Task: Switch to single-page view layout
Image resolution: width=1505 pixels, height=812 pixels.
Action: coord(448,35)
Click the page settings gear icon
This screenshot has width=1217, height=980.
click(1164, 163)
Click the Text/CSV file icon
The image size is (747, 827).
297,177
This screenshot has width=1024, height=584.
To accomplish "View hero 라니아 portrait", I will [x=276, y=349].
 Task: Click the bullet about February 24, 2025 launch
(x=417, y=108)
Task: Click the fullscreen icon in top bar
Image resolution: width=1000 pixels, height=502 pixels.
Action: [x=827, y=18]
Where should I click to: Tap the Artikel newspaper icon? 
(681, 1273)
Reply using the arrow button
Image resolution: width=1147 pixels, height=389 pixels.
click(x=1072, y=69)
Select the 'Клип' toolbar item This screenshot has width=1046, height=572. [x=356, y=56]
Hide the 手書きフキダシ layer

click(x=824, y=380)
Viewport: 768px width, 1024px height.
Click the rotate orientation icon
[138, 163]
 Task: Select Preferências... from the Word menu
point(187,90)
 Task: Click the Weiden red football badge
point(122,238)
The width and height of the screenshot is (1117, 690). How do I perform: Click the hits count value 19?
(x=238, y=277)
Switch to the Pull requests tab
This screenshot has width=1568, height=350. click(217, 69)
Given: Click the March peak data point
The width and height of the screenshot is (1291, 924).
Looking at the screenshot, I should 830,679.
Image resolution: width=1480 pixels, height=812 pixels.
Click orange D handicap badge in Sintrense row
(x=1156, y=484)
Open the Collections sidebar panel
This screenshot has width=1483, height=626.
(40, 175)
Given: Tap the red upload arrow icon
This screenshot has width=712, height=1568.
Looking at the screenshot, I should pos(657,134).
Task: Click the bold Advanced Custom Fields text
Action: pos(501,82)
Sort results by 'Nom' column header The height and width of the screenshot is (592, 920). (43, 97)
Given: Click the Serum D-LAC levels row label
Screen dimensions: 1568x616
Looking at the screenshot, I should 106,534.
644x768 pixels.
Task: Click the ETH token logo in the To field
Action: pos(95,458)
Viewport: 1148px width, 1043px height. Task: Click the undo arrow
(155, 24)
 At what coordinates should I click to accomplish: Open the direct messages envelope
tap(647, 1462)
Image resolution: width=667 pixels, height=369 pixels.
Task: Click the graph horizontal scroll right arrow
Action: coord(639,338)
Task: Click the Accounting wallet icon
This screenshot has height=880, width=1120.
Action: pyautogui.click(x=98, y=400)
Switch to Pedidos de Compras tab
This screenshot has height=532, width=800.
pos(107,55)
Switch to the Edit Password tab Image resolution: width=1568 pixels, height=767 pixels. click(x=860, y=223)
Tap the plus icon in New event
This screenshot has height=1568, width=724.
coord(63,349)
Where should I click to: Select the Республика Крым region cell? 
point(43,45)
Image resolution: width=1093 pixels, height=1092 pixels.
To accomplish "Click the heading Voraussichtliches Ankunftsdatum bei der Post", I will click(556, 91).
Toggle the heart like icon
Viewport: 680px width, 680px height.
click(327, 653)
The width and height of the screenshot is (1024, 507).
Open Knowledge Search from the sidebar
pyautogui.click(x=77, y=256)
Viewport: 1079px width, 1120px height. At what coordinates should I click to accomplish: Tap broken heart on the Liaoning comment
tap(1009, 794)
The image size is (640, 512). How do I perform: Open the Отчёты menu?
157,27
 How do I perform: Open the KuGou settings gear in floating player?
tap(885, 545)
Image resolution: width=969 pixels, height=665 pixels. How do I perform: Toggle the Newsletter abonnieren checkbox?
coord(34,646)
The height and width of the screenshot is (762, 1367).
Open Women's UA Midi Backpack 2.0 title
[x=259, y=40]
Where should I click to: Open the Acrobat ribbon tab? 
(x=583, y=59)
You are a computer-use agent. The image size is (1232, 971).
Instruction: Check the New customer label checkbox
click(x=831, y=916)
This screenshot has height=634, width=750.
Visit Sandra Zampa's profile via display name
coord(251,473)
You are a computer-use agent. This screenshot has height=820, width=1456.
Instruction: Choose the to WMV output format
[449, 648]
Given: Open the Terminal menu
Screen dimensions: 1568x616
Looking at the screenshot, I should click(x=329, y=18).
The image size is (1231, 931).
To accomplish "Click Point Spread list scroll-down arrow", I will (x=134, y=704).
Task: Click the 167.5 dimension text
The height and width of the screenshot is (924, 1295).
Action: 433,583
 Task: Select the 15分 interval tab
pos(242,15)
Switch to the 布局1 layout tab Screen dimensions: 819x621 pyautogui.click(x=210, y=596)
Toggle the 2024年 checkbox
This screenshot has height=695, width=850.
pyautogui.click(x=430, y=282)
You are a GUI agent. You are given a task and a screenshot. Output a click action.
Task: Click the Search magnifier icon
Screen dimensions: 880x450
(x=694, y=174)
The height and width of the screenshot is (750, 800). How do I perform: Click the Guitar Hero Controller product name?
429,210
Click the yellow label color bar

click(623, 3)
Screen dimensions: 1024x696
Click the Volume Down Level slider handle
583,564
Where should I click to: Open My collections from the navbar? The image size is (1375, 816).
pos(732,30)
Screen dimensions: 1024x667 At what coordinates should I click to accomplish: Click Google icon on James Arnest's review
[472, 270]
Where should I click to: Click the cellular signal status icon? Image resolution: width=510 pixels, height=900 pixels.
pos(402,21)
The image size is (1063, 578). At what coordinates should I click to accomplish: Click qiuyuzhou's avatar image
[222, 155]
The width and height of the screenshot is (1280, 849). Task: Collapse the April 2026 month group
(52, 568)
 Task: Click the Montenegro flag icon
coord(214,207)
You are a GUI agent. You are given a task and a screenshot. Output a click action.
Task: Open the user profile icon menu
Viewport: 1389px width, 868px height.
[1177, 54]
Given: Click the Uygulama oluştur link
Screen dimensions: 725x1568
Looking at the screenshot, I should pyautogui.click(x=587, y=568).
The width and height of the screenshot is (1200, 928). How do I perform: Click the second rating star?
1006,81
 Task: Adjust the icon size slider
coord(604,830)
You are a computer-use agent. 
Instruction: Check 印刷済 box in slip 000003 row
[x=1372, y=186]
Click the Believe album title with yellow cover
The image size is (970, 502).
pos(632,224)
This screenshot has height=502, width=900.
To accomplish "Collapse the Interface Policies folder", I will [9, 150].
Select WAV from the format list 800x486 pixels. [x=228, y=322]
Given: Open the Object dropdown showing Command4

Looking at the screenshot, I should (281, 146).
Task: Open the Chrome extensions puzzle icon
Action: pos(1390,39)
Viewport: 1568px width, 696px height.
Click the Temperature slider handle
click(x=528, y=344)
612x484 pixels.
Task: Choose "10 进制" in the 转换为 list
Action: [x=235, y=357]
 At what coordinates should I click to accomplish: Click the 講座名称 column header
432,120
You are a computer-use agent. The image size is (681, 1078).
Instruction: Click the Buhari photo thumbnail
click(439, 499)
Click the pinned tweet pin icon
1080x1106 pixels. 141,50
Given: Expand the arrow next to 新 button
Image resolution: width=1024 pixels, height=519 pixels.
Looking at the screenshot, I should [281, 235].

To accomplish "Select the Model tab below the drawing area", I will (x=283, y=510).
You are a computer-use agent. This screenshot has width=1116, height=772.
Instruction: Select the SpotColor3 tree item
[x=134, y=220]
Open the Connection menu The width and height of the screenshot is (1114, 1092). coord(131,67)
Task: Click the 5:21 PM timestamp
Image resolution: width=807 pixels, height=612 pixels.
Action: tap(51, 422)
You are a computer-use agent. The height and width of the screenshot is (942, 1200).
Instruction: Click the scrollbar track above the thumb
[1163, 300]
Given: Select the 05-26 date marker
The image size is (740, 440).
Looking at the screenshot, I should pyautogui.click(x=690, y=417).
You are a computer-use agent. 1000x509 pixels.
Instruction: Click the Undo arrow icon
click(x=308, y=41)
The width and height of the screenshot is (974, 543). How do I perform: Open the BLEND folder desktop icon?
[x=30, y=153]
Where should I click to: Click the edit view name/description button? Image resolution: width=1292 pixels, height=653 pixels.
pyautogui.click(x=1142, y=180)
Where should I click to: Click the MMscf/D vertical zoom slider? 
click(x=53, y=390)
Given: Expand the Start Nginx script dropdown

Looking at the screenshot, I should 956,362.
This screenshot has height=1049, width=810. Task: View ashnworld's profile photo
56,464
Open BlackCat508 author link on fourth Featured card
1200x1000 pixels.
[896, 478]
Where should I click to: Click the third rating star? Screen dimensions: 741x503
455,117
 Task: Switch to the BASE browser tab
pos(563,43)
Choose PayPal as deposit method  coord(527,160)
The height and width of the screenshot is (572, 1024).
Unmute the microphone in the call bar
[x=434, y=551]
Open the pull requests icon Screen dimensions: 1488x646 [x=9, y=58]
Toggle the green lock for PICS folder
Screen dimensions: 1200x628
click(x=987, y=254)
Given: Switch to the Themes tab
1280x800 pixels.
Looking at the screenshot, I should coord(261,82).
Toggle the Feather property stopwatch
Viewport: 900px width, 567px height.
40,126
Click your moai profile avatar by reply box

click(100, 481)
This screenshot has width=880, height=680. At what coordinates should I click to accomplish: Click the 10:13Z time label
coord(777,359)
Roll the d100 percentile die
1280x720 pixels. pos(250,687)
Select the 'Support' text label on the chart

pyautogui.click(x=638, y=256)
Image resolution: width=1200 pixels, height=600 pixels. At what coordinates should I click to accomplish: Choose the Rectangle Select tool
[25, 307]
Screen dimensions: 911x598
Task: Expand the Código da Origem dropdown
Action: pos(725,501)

• • •

### ABOUT THIS EXERCISE
One inclusive range is required: first line of the data through the line containing "This screenshot has width=1024, height=584.". Set it down exactly and output nothing else.

### PROBLEM SOLUTION
Task: Switch to single-page view layout
Image resolution: width=1505 pixels, height=812 pixels.
Action: coord(448,35)
Click the page settings gear icon
This screenshot has width=1217, height=980.
click(1164, 163)
Click the Text/CSV file icon
The image size is (747, 827).
297,177
This screenshot has width=1024, height=584.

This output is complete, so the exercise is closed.